Recently, VCBeat learned that Wuhan Neurophth Biotechnology Limited Company (“Neurophth”), China’s first company dedicated to the research and development of gene therapy drugs for ophthalmic diseases, has completed a RMB 130 million Series A financing round. The round was led by Sequoia Capital China Fund and Fosun Star Future Capital, with Northern Light Venture Capital participating as a co-investor. The funds will be used to construct a GMP-compliant production facility for ophthalmic gene therapy drugs, advance the clinical development of its gene therapy drug for Leber’s Hereditary Optic Neuropathy (LHON), and support the R&D of gene therapies for other diseases. Previously, in August 2018, Neurophth had completed its angel financing round, led by Miracle Light (a subsidiary of BGI), with Mint Angel Fund and Northern Light Venture Capital as co-investors.

 

Gene Therapy Is an Effective Approach for Treating Inherited Ocular Diseases

 

In the film *Adoring*, released at the end of 2019, Wu Lei portrays Chen Leyun, a teenage patient who lost his vision due to Leber’s Hereditary Optic Neuropathy (LHON). For many people, this disease may be entirely unfamiliar. LHON is an ophthalmic genetic disorder caused by mitochondrial gene mutations and follows a maternal inheritance pattern. It predominantly affects males aged 14–21 years. Patients typically experience bilateral onset, with vision deteriorating rapidly to blindness, making it one of the globally recognized causes of blindness among adolescents. Currently, there are no effective clinical treatments for this condition.
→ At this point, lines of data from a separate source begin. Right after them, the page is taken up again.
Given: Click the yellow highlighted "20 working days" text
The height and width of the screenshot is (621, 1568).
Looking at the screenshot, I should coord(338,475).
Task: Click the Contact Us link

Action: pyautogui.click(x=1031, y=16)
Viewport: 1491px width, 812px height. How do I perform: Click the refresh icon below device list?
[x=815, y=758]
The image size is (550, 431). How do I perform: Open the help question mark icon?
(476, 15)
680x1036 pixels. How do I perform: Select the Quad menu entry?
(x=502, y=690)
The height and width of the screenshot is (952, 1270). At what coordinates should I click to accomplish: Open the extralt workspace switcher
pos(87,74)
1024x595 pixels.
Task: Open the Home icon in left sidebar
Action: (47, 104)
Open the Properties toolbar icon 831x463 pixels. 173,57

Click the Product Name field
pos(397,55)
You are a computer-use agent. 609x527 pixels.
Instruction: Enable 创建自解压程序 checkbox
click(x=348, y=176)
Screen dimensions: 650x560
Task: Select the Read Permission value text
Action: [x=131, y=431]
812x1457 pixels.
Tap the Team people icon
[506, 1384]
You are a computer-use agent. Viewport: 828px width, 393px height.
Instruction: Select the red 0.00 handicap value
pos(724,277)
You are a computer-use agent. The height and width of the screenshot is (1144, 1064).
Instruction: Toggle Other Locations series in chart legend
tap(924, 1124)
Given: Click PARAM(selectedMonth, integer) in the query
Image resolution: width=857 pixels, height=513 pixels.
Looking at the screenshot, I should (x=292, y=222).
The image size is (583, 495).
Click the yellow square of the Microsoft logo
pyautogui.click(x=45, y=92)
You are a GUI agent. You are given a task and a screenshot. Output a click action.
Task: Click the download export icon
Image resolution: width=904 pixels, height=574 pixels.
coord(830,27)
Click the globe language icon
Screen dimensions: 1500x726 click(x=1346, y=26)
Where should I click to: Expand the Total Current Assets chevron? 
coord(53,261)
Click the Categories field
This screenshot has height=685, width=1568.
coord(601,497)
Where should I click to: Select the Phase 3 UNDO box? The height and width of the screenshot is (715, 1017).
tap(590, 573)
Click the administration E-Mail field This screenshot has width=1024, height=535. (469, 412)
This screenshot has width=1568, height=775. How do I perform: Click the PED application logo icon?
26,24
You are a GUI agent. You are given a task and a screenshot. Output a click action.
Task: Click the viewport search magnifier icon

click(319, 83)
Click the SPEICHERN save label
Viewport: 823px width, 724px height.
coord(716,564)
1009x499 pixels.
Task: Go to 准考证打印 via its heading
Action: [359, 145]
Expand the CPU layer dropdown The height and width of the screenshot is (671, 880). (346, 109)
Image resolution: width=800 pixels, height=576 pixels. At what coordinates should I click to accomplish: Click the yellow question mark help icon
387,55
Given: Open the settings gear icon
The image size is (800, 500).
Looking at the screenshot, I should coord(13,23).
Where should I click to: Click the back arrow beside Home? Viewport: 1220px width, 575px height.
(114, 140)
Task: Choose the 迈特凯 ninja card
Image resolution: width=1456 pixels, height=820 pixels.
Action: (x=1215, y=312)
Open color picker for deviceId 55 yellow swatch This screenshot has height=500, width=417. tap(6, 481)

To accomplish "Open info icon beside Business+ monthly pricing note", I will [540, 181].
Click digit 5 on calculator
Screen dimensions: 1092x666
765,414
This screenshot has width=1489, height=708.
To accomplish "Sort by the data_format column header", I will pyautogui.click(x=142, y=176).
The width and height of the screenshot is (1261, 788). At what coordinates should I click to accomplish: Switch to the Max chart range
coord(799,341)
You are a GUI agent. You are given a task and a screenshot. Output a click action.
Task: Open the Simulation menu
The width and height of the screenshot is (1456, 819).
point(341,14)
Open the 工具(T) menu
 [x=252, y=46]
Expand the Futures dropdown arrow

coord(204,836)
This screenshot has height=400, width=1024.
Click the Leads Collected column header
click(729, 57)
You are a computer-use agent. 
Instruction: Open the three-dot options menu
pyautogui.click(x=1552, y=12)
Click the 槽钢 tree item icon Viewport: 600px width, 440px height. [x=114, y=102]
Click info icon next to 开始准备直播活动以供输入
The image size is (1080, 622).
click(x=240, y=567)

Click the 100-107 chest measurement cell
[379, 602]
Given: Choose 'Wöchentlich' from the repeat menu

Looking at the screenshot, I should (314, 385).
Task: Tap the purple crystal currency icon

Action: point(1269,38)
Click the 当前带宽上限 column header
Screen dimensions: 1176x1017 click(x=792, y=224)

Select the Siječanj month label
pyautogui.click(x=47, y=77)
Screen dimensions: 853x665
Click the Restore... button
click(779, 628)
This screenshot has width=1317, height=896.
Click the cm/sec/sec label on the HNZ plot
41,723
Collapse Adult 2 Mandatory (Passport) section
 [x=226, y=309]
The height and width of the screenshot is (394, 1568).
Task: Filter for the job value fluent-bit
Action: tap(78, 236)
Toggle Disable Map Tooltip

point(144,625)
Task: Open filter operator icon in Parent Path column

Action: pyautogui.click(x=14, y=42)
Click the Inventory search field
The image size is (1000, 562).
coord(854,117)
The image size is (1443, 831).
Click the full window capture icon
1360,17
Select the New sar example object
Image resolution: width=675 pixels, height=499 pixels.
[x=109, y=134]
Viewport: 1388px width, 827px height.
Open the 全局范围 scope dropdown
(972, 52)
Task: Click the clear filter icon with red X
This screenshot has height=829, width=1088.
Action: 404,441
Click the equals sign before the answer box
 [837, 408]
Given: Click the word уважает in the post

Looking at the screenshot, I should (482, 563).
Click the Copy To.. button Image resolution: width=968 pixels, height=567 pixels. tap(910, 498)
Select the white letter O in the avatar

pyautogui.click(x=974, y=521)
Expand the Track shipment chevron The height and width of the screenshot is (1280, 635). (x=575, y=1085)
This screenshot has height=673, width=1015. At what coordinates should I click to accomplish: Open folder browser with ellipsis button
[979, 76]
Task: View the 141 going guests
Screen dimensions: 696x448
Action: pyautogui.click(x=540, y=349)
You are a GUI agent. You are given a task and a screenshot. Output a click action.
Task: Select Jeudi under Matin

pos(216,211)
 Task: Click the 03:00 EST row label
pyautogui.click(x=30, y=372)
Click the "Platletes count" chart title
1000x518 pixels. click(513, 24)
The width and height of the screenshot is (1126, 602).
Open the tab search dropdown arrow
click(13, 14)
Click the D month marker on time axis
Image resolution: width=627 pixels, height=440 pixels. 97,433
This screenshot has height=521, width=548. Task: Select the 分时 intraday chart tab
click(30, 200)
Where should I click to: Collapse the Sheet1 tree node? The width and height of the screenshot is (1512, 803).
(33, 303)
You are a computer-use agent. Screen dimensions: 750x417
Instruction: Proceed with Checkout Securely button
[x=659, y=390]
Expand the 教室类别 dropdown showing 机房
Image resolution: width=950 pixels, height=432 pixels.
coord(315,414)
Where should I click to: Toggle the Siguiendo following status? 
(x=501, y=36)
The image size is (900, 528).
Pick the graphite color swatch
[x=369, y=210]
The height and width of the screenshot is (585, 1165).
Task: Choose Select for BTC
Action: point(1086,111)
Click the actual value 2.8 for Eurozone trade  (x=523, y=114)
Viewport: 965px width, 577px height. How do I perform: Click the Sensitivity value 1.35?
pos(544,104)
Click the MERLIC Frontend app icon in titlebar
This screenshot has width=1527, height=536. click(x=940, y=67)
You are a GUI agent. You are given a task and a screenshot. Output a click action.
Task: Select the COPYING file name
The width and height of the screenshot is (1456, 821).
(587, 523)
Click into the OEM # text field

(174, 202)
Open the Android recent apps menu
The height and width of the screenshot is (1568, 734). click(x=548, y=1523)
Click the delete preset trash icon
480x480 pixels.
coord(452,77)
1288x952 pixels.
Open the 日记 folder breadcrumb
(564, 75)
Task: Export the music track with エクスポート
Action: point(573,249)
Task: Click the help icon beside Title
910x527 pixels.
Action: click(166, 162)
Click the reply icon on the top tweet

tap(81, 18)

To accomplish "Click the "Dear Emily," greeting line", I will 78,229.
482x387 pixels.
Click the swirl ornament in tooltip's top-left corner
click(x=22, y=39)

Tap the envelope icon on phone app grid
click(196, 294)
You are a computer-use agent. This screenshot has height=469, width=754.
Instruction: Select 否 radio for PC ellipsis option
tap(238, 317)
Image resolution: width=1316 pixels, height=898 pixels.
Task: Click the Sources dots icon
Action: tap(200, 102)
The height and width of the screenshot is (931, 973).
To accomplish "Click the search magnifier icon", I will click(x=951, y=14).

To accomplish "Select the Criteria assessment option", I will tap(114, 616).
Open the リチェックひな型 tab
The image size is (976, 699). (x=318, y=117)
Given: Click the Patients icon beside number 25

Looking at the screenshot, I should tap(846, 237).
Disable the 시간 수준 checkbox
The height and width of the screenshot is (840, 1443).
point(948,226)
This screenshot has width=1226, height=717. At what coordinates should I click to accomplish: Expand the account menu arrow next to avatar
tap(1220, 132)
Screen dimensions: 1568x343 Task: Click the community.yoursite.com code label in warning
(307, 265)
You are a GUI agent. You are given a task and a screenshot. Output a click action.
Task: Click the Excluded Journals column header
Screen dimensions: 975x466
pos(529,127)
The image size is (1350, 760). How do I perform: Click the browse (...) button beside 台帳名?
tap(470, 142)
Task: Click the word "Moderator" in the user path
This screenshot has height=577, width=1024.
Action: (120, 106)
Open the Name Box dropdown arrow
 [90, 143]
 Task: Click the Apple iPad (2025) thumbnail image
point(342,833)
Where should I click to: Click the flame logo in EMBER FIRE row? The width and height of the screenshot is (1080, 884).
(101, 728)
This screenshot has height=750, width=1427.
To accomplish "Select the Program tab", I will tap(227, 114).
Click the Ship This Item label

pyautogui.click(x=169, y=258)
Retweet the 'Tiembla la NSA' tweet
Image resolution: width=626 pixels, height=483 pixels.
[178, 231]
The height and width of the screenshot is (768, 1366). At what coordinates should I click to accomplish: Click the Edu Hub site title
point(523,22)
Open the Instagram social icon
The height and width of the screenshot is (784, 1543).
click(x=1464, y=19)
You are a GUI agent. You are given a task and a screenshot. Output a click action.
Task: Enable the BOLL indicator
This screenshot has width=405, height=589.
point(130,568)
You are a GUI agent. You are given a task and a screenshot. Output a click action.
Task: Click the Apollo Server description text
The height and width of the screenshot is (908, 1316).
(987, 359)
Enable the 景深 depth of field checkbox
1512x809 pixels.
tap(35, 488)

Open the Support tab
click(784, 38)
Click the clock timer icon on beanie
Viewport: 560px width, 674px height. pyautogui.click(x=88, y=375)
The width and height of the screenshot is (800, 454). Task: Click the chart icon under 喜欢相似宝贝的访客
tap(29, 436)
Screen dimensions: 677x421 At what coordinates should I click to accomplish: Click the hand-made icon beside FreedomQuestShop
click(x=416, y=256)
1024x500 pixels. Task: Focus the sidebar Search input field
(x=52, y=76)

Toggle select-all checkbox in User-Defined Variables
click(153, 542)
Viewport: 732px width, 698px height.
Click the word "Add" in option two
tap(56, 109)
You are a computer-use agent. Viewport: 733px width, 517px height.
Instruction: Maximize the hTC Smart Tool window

The efficacy of therapeutic approaches such as pharmacological treatment, acupuncture, and stem cell therapy has been less than promising. Gene therapy stands as the only currently feasible and effective treatment option.

 

“The eye is a closed spherical structure, and many hereditary ophthalmic diseases are associated with genetic mutations. Therefore, gene therapy is widely recognized as an effective approach for treating inherited eye disorders,” Professor Li Bin, Founder and Chairman of Neurophth, told VCBeat. In the global field of ophthalmic gene therapy research, gene therapies for inherited eye diseases such as retinitis pigmentosa, choroideremia, Leber’s hereditary optic neuropathy (LHON), Leber’s congenital amaurosis (LCA), and Stargardt’s disease have garnered significant attention and have sequentially achieved phased breakthroughs. In December 2017, Luxturna, the first ophthalmic gene therapy drug developed by the U.S. biotechnology company Spark Therapeutics, received FDA approval for the treatment of Leber’s congenital amaurosis type 2 (LCA2). However, with a price tag of up to $850,000 per dose, this medication is virtually unaffordable for ordinary families.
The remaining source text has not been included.